#### [OBJECTIVES]
[1] In the Form 8-K cover page, what date is given as the Date of Report?
[2] Using the Form 8-K cover page, decide whether each statement agrees with it. Answer yes or no, and quote the deciding words.
(a) The registrant's principal executive offices are in Washington, D.C.
(b) The 7.00% Series A preferred shares have a par value of $0.01 per share.
(c) The registrant's telephone number is (212) 355-7800.
[3] Carry on the Form 8-K cover page from its last line.

#### [TEXT EXCERPT]

□ □ □ □

UNITED STATES
SECURITIES AND EXCHANGE COMMISSION
Washington, D.C. 20549


FORM 8-K



CURRENT REPORT
PURSUANT TO SECTION 13 OR 15(D) OF THE
SECURITIES EXCHANGE ACT OF 1934
 

Date of Report (Date of earliest event reported):  January 15, 2021



SERITAGE GROWTH PROPERTIES
(Exact Name of Registrant as Specified in Its Charter)



Maryland
001-37420
38-3976287
(State or Other Jurisdiction of Incorporation)
(Commission File Number)
(IRS Employer Identification No.)

500 Fifth Avenue, Suite 1530
New York, New York
 
10110
(Address of principal executive offices)
 
(Zip code)

Registrant’s telephone number, including area code: (212) 355-7800


Securities registered pursuant to Section 12(b) of the Act:

Title of each class
Trading Symbols
Name of each exchange on which registered
Class A common shares of beneficial interest, par value $0.01 per share
SRG
New York Stock Exchange
7.00% Series A cumulative redeemable preferred shares of beneficial interest, par value $0.01 per share
SRG-PA
New York Stock Exchange
 
Check the appropriate box below if the Form 8-K filing is intended to simultaneously satisfy the filing obligation of the registrant under any of the following provisions (see General Instruction A.2. below):
 
Written communications pursuant to Rule 425 under the Securities Act (17 CFR 230.425)

□ □ □ □

#### [MATERIAL]

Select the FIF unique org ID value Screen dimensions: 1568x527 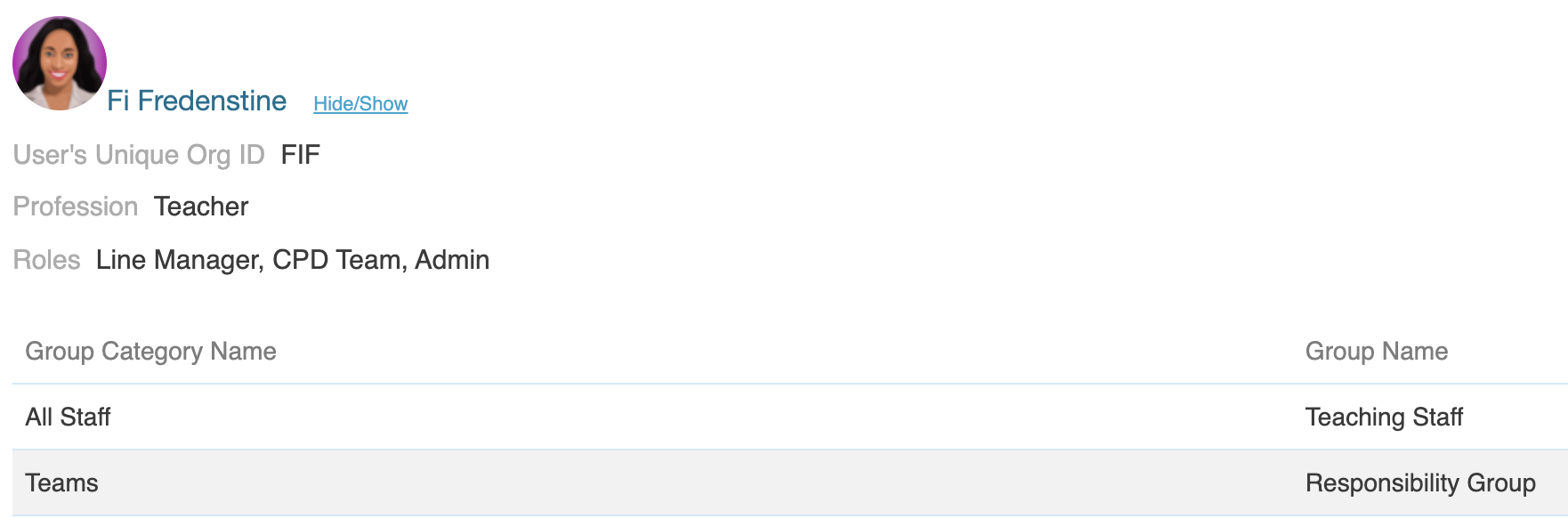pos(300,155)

□ □ □ □

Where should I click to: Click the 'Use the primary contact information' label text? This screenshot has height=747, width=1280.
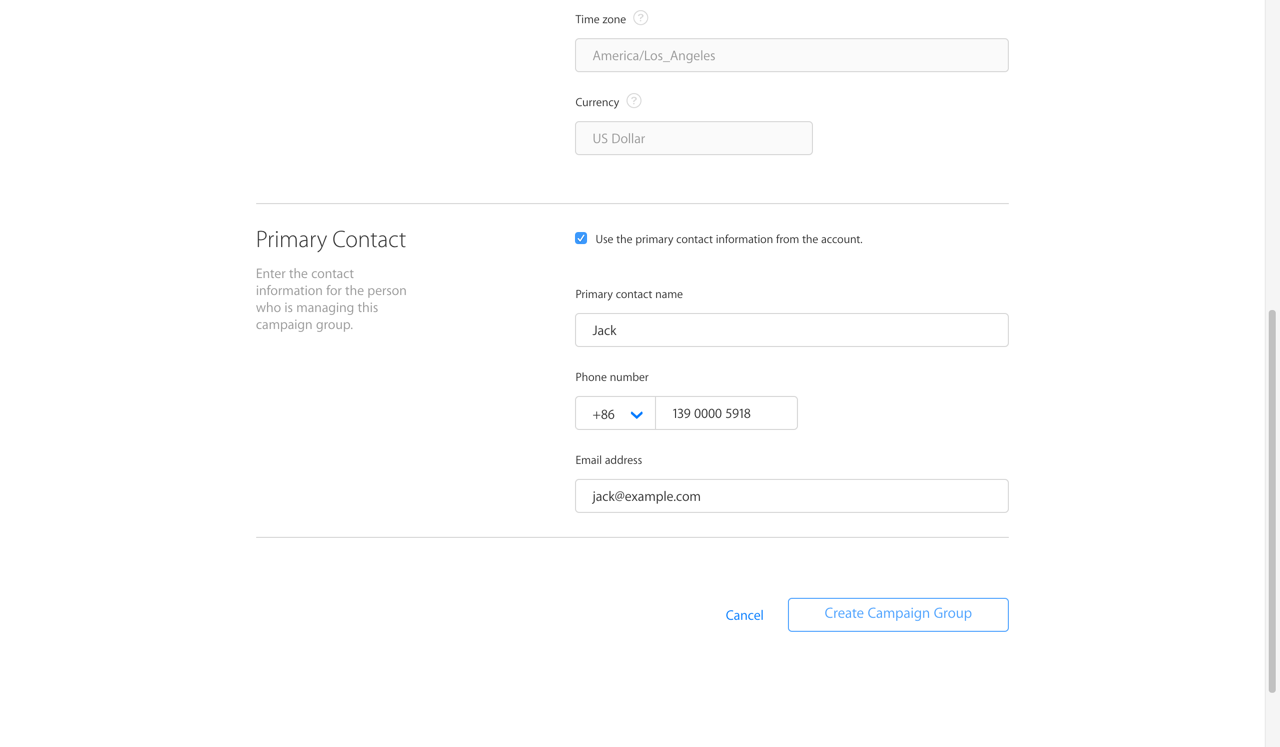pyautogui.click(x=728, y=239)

□ □ □ □

#### [RESPONSES IN ORDER]
[1] January 15, 2021

[2]
(a) No: "500 Fifth Avenue, Suite 1530"
(b) Yes: "7.00% Series A cumulative redeemable preferred shares of beneficial interest, par value $0.01 per share"
(c) Yes: "Registrant’s telephone number, including area code: (212) 355-7800"

[3]
Soliciting material pursuant to Rule 14a-12 under the Exchange Act (17 CFR 240.14a-12)
 
Pre-commencement communications pursuant to Rule 14d-2(b) under the Exchange Act (17 CFR 240.14d-2(b))
 
Pre-commencement communications pursuant to Rule 13e-4(c) under the Exchange Act (17 CFR 240.13e-4(c))
 
Indicate by check mark whether the registrant is an emerging growth company as defined in Rule 405 of the Securities Act of 1933 (§ 230.405 of this chapter) or Rule 12b-2 of the Securities Exchange Act of 1934 (§ 240.12b-2 of this chapter).
 
Emerging growth company
 
If an emerging growth company, indicate by check mark if the registrant has elected not to use the extended transition period for complying with any new or revised financial accounting standards provided pursuant to Section 13(a) of the Exchange Act. ☐



Item 5.02.
Departure of Directors or Certain Officers; Election of Directors; Appointment of Certain Officers; Compensatory Arrangements of Certain Officers.
 
As the Company previously disclosed on December 10, 2020, Benjamin W. Schall, Chief Executive Officer, President and Trustee of Seritage Growth Properties (the “Company”) notified the Company of his resignation from the Company and the Board of Trustees to pursue another opportunity. Mr. Schall’s departure date is January 22, 2021.
 
The Board of Trustees remains focused on its search for a Chief Executive Officer candidate to succeed Mr. Schall. The Board of Trustees has engaged a national search firm to assist in the search process and is actively evaluating several internal and external candidates. The Board of Trustees expects to announce the Company’s new Chief Executive Officer in the coming weeks.  There is and there can be no assurance about the timing and certainty of any such appointment and announcement by the Company. In the interim, the day-to-day operations of the Company continue to be overseen by members of existing senior management, who are reporting directly to the Board of Trustees.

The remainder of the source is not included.